«Déclare que l'enfant sourd et muet, mort des suites de la petite vérole chez Cazeaux père, à Charlas, le 28 janvier 1774 et inhumé, le lendemain, dans le cimetière de la paroisse dudit lieu, était véritablement Guillaume-Jean-Joseph, sourd et muet, fils unique de Vincent-Joseph de la Fontaine Solar et de Jeanne-Pauline Antoinette Clignet, son épouse, lequel était né à Clermont le premier novembre 1762;
«En conséquence, ordonne qu'énonciation des noms dudit enfant et de ses père et mère, et que mention par extrait du présent jugement seront faites par le greffier du tribunal sur le registre joint au procès, lequel registre sera remis ensuite dans les archives de la paroisse de Charlas, et, en outre, sur le double registre étant au greffe de la sénéchaussée de Toulouse, par le greffier dépositaire actuel;
«Décharge Caroline Solar[56] de l'accusation contre elle intentée; fait défenses à l'individu nommé Joseph de se dire et qualifier fils des sieur et dame Solar et de prendre les noms et exercer les droits et actions appartenant à cette famille;
«Décharge pareillement Jean-Marc Cadours et Jean-Baptiste-François Durban, curé de Charlas, d'accusation; et, cependant, enjoint audit Durban de se conformer aux lois existantes sur la tenue des registres de baptêmes, mariages et sépultures de sa paroisse;
«Faisant droit sur l'intervention de l'individu nommé Joseph, l'évince des fins et conclusions par lui prises en sa requête, et, sur les autres demandes des parties, les renvoie hors procès;
«Ordonne qu'au résidu, la sentence, dont est appel, sortira son plein et entier effet;
«Ordonne, en outre, qu'à la diligence du ministère public, le présent jugement sera exécuté, imprimé et affiché en cette ville de Paris et partout où besoin sera, et autorise Caroline Solar à le faire imprimer et afficher de sa part partout où elle jugera convenable.
Signé EUDE, rapporteur.»
Un jugement conforme[57] est rendu en dernier ressort le 24 juillet 1792.

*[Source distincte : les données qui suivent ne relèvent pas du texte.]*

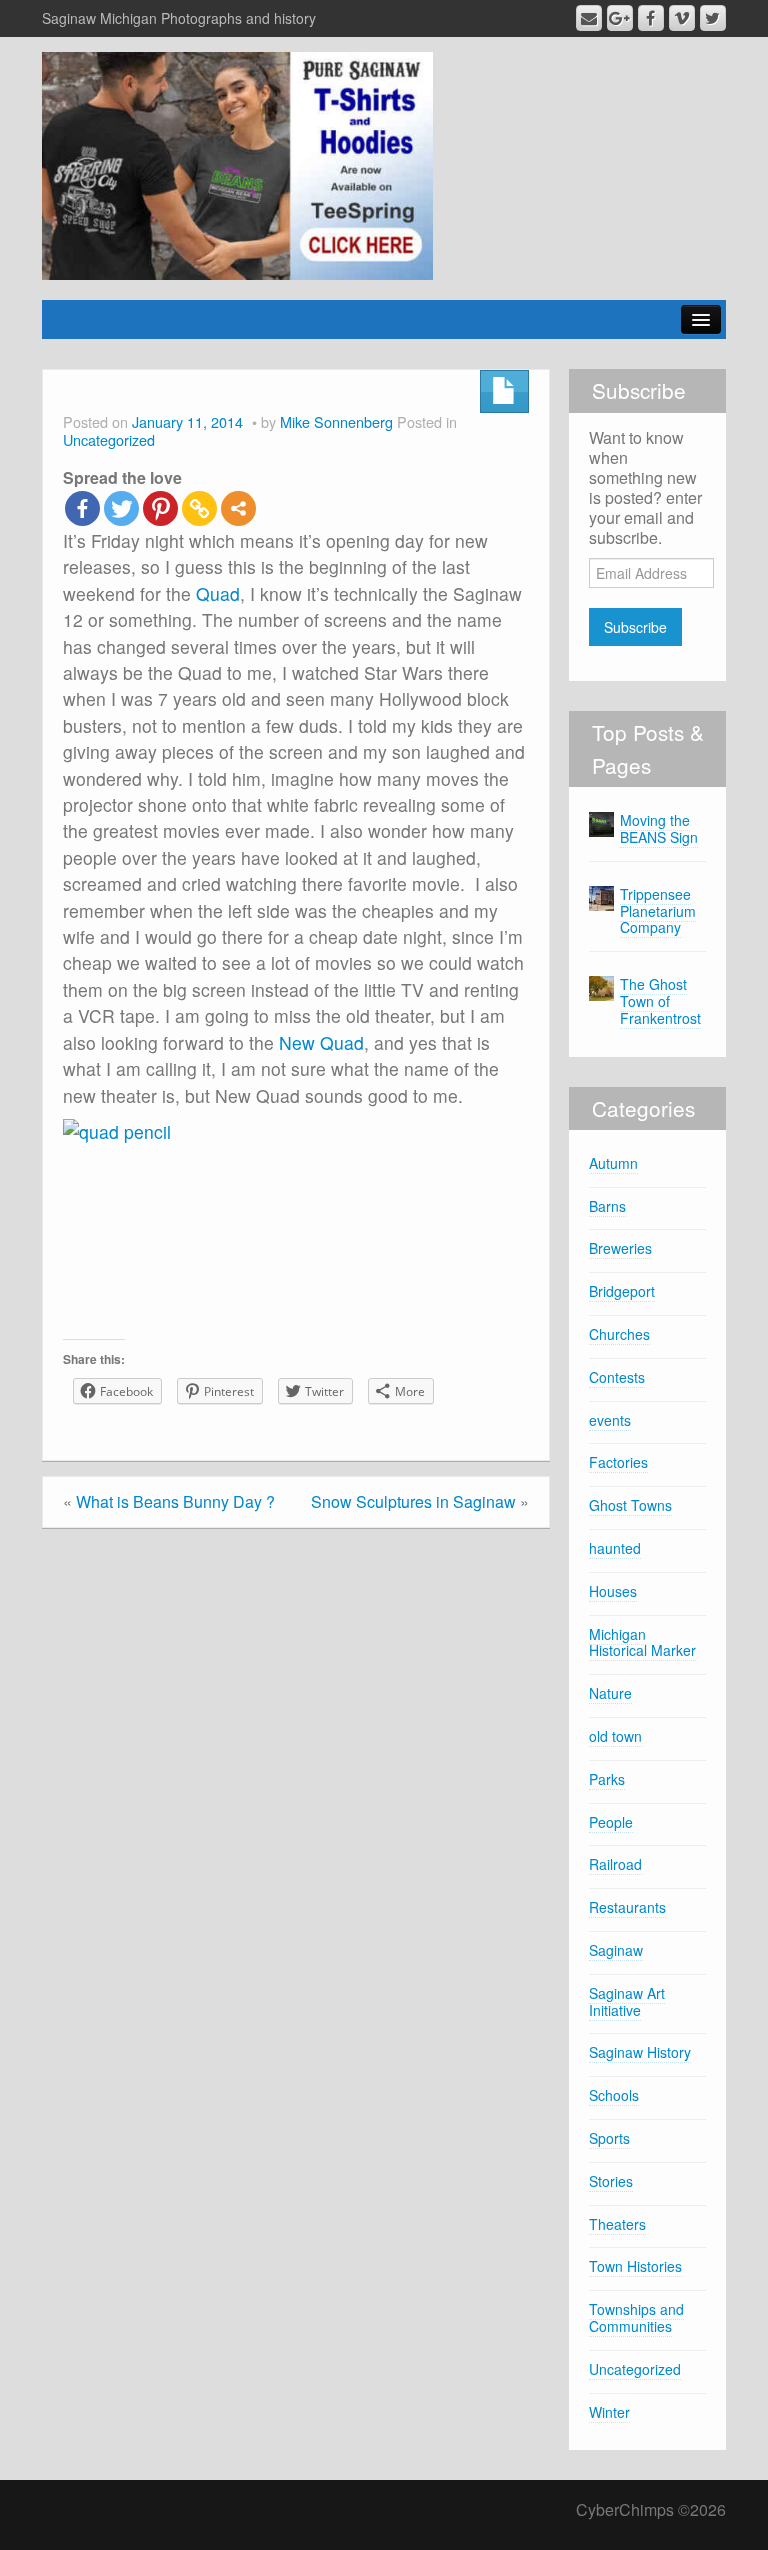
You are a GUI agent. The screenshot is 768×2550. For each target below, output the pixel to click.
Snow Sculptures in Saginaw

Quel parti prendra l'ex-comte de Solar? Le voilà seul jeté au milieu de ce tourbillon égoïste qu'on appelle le monde, sans appui, sans famille, sans ressource. Mieux eût valu cent fois qu'une pitié compatissante ne fût point venue à son secours, qu'on l'eût abandonné sur la route de Péronne. Masse encore brute et sans culture, n'ayant d'autre sentiment que celui du bien-être et de la douleur, il ignore et cette lumière céleste que la Providence a mise en nous et ces rapports fraternels de l'homme avec l'homme, que son âme neuve et candide colore des plus brillants reflets. Son réveil, après tant de secousses, dut être effrayant! Il lui fallait cependant se décider. La France révolutionnaire s'ébranlait pour courir à la frontière, pour voler à la victoire. Solar ne balance pas, il oublie son infirmité, il s'engage dans un régiment de dragons. Trois mois après, entouré d'ennemis, hors d'état d'entendre le signal de la retraite, il vend cher sa vie et montre, par son indomptable valeur, qu'il est digne du nom dont quelques personnes persistent à croire qu'il a été injustement, brutalement dépouillé, et que c'est le sang d'un brave officier qui coule dans ses veines. Suivant une autre version, le malheureux se serait enrôlé dans un régiment de cuirassiers, et mal préparé par l'aisance de ses premières années et par les misères de son adolescence à la rude vie des camps, il aurait, peu de temps après, rendu le dernier soupir dans un hôpital. C'est par erreur qu'on a prétendu que son camarade Didier n'avait quitté les drapeaux qu'après avoir assisté à la mort de son frère d'armes et d'infortune. Le fait est qu'il n'en fut pas témoin. Non moins brave que son ami, il servait alors dans l'artillerie à Lyon.